Álex Rins dans son stand
Parallèlement à ces négociations qui lui reviendront, Suppo devra faire remonter le moral d'une équipe qui, durant le dernier tiers de l'année, s'est sentie abandonnée par son responsable, accaparé par les questions techniques au point d'avoir négligé une gestion humaine qui, à l'époque de Brivio, s'était révélée essentielle dans le succès sportif et l'harmonie régnant chez Suzuki. Un succès qui s'est érodé la saison dernière, Suzuki n'ayant pas été en mesure de remporter la moindre course après avoir décroché les titres pilotes et équipes en 2020. Joan Mir n'a pas caché sa frustration face à un développement trop lent, Hamamatsu se faisant dépasser par la concurrence. Avec la fin du gel, les espoirs d'un rebond sont importants, mais la GSX-RR 2022 s'est construite dans ce contexte d'une équipe insatisfaite et à la gestion instable, et tout reste à prouver avec la reprise des courses.

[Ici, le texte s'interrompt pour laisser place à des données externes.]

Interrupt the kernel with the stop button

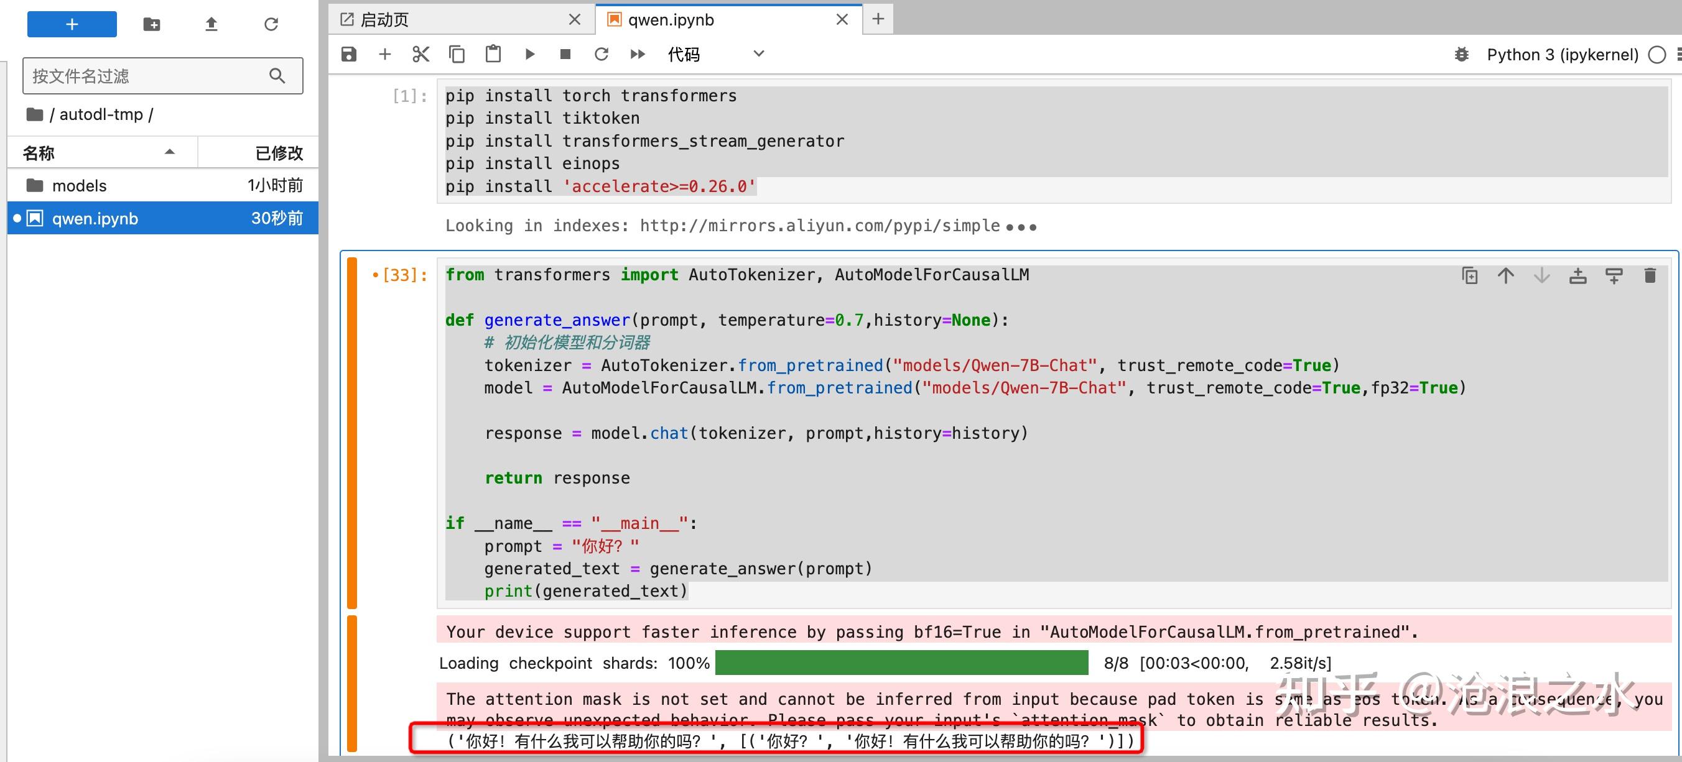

"J'ai confiance dans le fait que Livio correspond très bien à ce poste", assure Shinichi Sahara, "car il a beaucoup d'expérience et une grande passion pour la victoire. Il comprend comment les équipes fonctionnent et sait que l'ambiance au sein d'une équipe est importante lorsqu'il s'agit d'être compétitif de manière constante pendant une saison. Certains des membres de notre team ont déjà fait l'expérience de travailler avec lui, et je le connais depuis longtemps car cela fait de nombreuses années qu'il est dans le paddock."
"Nous avons déjà vu des signes prometteurs et des améliorations dans nos performances pendant les essais hivernaux, et je crois que le fait que Livio nous rejoigne va renforcer notre équipe et nous permettre de devenir encore plus forts", pressent-il.
Tout cela devra se mettre en place alors que le championnat débute, et dans le contexte d'une structure à la dynamique très particulière, puisque toute décision d'importance doit transiter par la direction générale du groupe, au Japon, où l'empressement n'est pas vraiment le maître-mot. Les premiers pas de Livio Suppo seront assurément suivis de près par la direction japonaise alors qu'il s'efforcera de convaincre de sa capacité à occuper le rôle de team manager aussi bien que le faisait son prédécesseur et cherchera à enfin faire oublier son souvenir.